As I sit here and look at these memories of a weekend not long passed I am again warmed by the work and the love that went into every cut.


Centering

This morning while doing my chores I spent most of the time trying to center myself. I do this, it seems, every time I spend a considerable amount of time away from. This week the time was spent in the hospital with my daughter during and after her surgery. When I got home it seemed like a good time to take stock.
May there always be legos behind the furniture. Their presence under the treadle sewing machine is a sure sign that children have been here and I have spent more time loving them and less time cleaning a clean house.

May there always be fluffy dogs snoozing on the couch while keeping watch over my patient.

May the Blessed Mother always keep us wrapped in her mantle and intercede for us with her Son. Our Lady is like the arrow that keeps me pointed in the direction of prayer and salvation.

May there always be little boy sneakers sitting on my windowsill.  Those sneakers are a sure reminder that there are little boys in my world who need sticky snacks and warm hugs.

May there always be chubby pumpkins in October turning me inward and reminding me that even with the death of summer there is always the glory of autumn to lighten the heart.

Most of all my there be little people who have firsts in my world. First haircuts turn little baby faces into boy faces and remind me that there is the promise of the man lurking in his future.

Tuesday, October 1, 2019

Celebrating the small things

When I was a kid I remember learning about St. Terese, better known as "The Little Flower."  Her thing was to do little things with great love. As an arrogant and know it all kid I often thought of that as some kind of cop-out.  Consequently I didn't have much use for her, when I was young and an arrogant know it all.  Then I grew up and married this man.
I'm sure that his intention is not to imitate The Little Flower but he succeeds in ways that she could never manage.  This man does everything with all the love that he possesses. How blessed I am to have such a loving example beside me every day.

Then we had children and I am blessed to say they are more like their father than otherwise. What a gift to have two sons who are such friends.  They selflessly serve those around them with smiles and love.  One even blessed us with this beautiful daughter-in-law and grands that I couldn't have dreamed would be in the future.

When I see this little boy everyday is a celebration.  It is true that babies grow on love and kisses and this guy is a fine example of that.  Starting life as a premature little mite he is hale, hearty and keeps the pantry and refrigerator in a constant state of emptiness.

Working together as a family is a celebration.  Some of my best memories revolve around the work that it takes to prepare for winter's cold.  I know if my other three sons read this they will sigh with fond memories of cutting, splitting, and stacking wood on the farm and the friendly competition that always accompanied those tasks. Already the torch is being passed to the next generation and they are learning the contentment of a job well done and time spent with those they love. 

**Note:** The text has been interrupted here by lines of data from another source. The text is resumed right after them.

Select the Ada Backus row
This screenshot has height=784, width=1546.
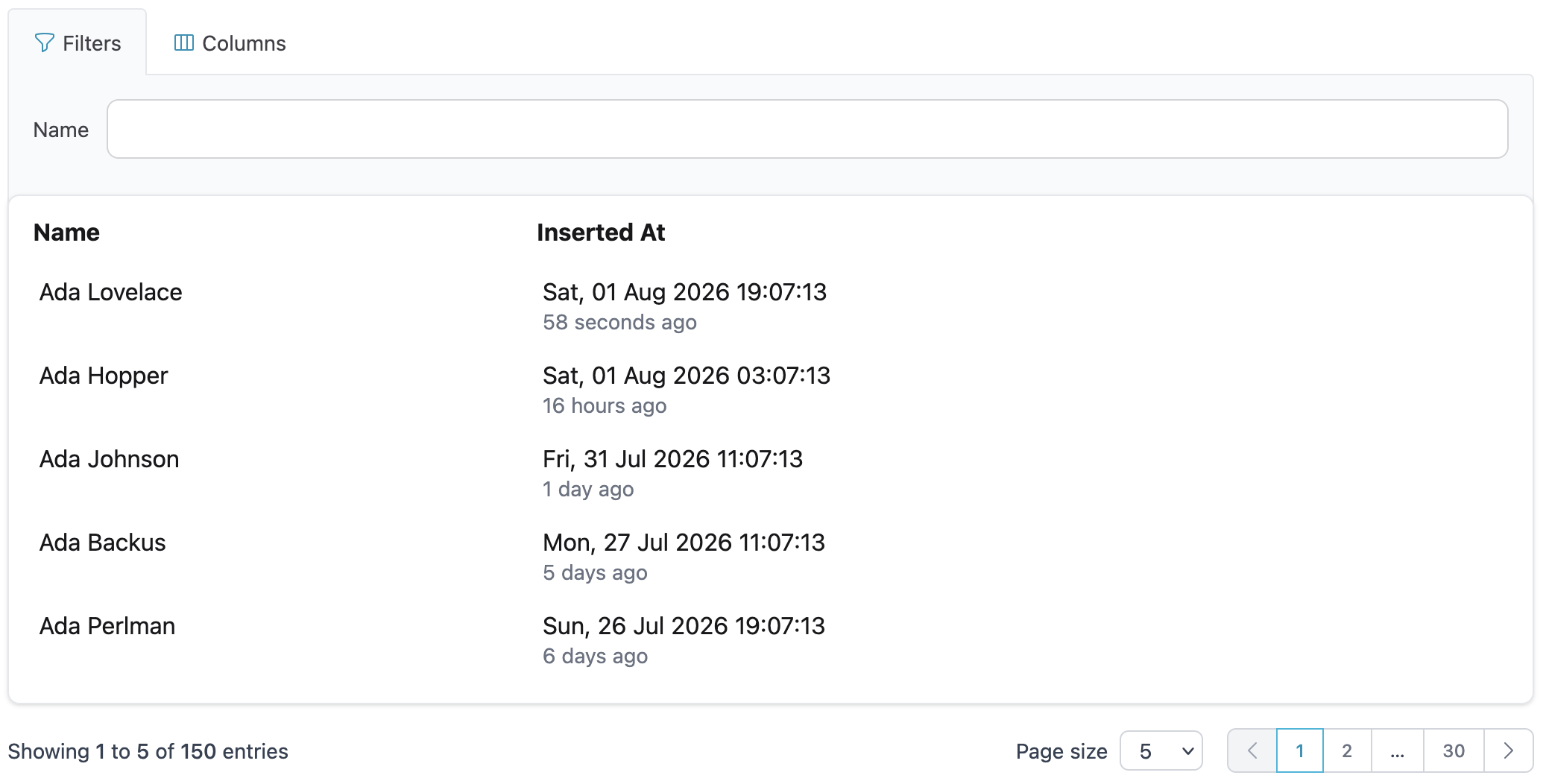click(771, 557)
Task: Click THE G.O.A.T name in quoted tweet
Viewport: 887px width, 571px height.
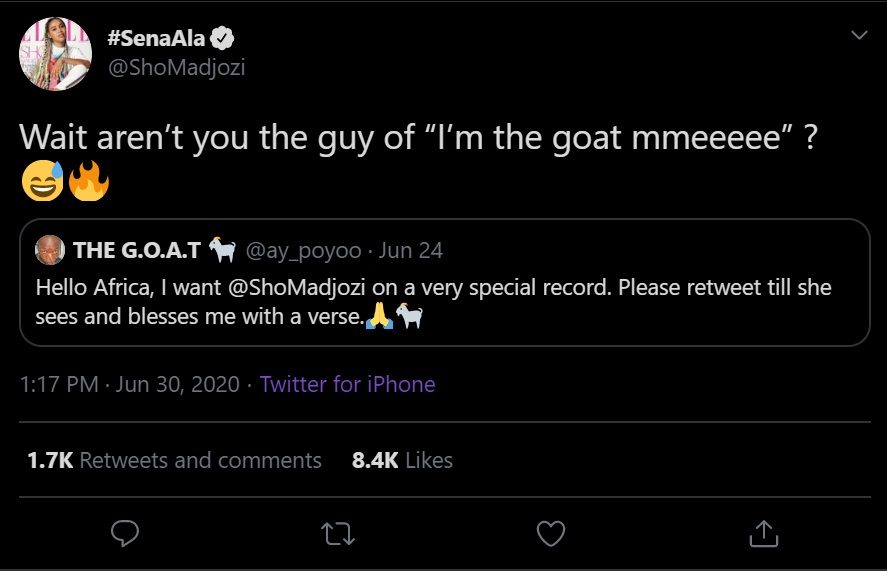Action: click(137, 250)
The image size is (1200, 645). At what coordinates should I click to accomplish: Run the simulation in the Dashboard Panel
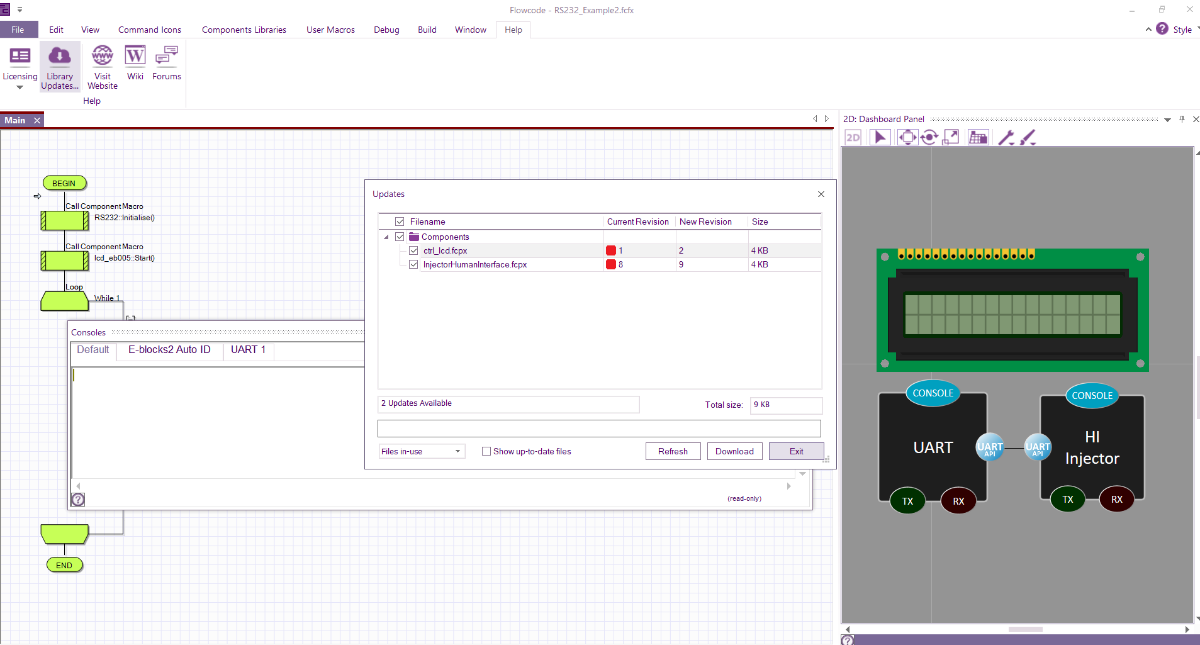pyautogui.click(x=878, y=136)
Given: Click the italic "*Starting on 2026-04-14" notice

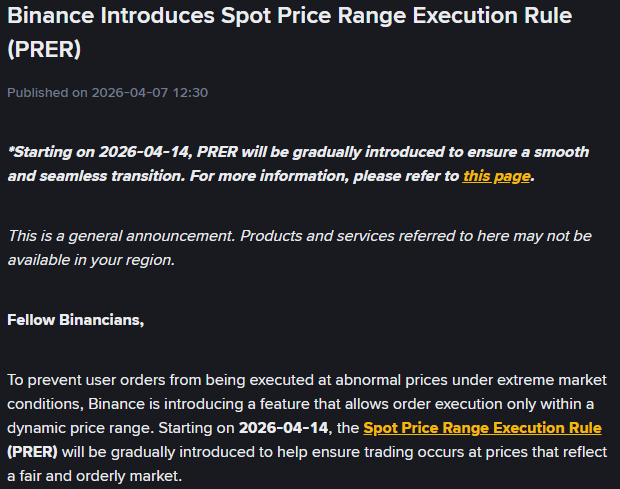Looking at the screenshot, I should [100, 152].
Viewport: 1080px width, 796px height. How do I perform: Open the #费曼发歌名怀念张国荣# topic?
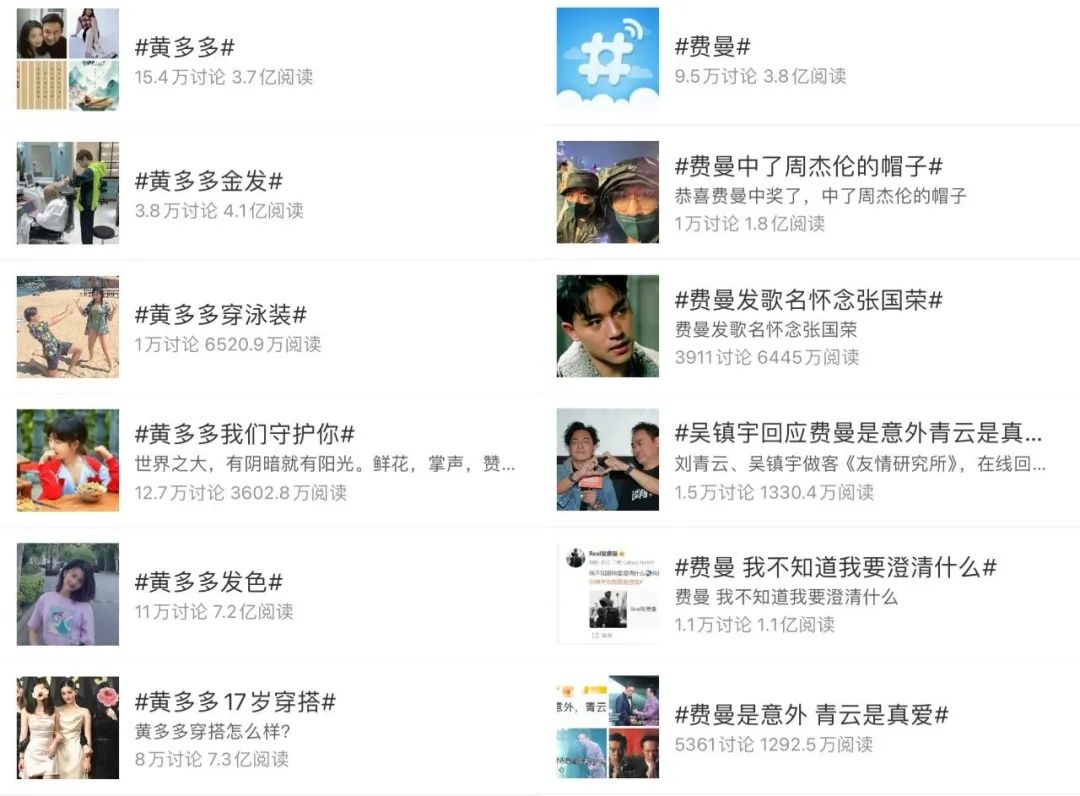809,300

Witnessing the grace, love and diligence with which this young woman overcomes obstacles cannot help be a cause for celebration and prayers of thanksgiving that she is a part of my life. I could not have created a better daughter, friend, and person than God did when he blessed me with MK.

Even the hard and constant work that a farm brings is cause to bring family together and celebrate the changes of season.

These boys learn the joy that their dad brings to all he does while they witness his patience in including them in even the smallest talks.

He may not understand now but this day will live with him forever.

Time spent watching this young man is a special joy for me since he is the one who made me a grandma and teaches me every day what love and joy can be found even in the changes that growing up bring.

Learning, that's what life, love, and family is all about. Even if all you learn is that the application of a child safety lock to a bike makes a cool noise, the freedom to make that discovery is worth celebration.